◆ Exercise prompt ◆
Go through the entries and transcribe each one exactly, dropping the pictures.

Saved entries

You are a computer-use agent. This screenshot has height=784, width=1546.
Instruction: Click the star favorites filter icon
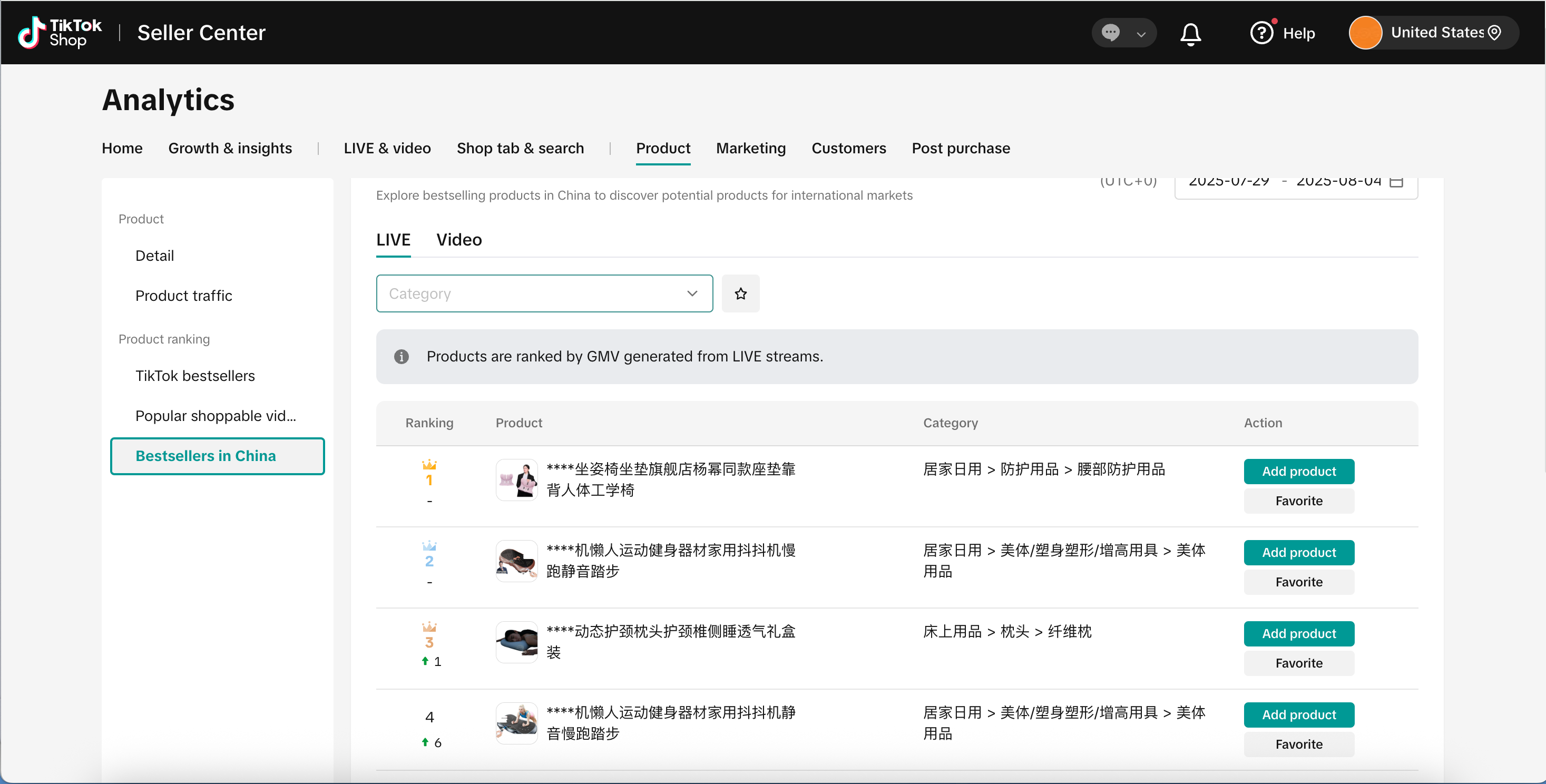[740, 293]
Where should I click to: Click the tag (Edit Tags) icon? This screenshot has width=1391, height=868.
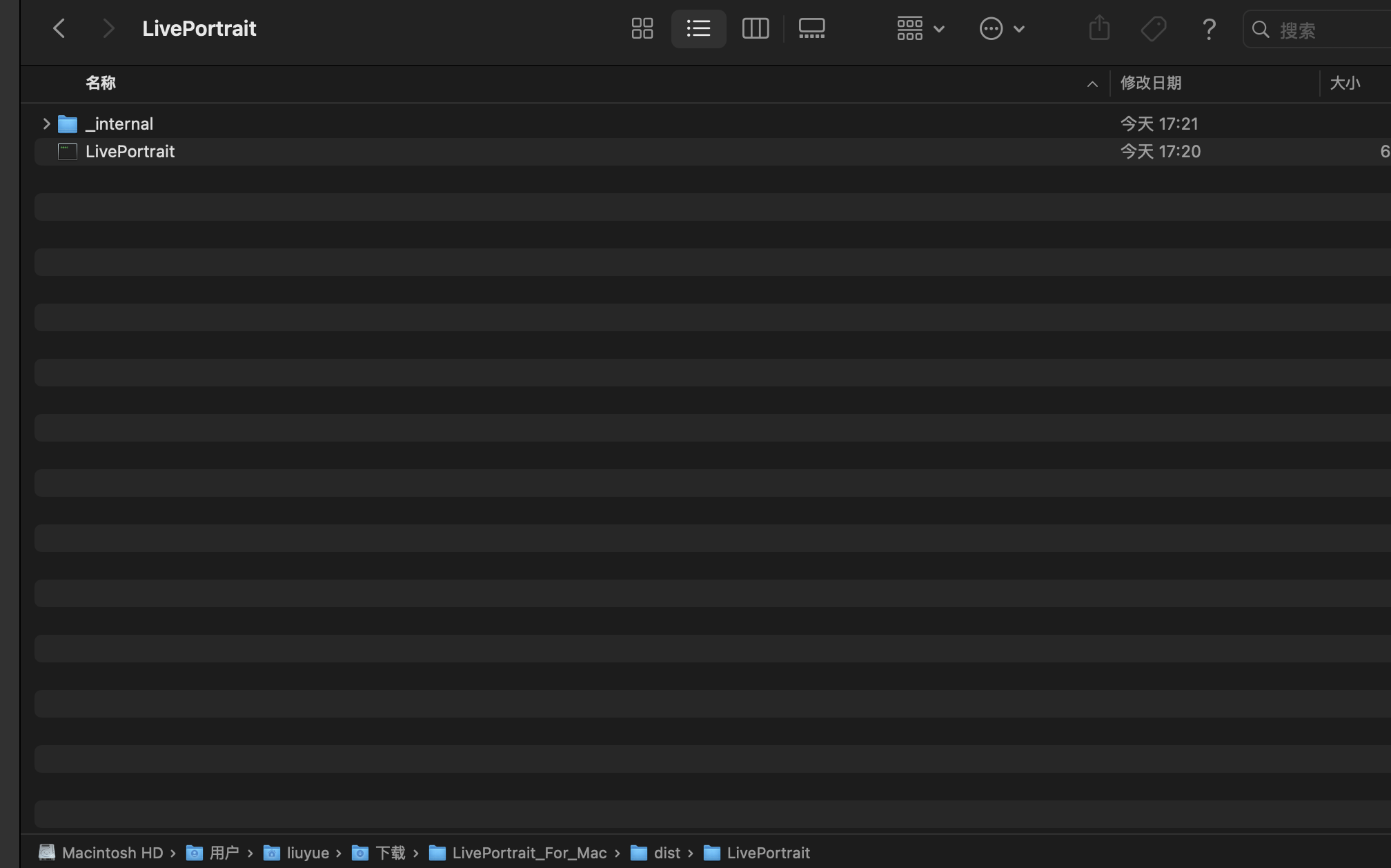[x=1153, y=28]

◆ Answer for the task ◆
You are a computer-use agent. This screenshot has height=784, width=1546.
Instruction: Click the star favorites filter icon
[740, 293]
Where should I click to: Click the tag (Edit Tags) icon? This screenshot has width=1391, height=868.
[x=1153, y=28]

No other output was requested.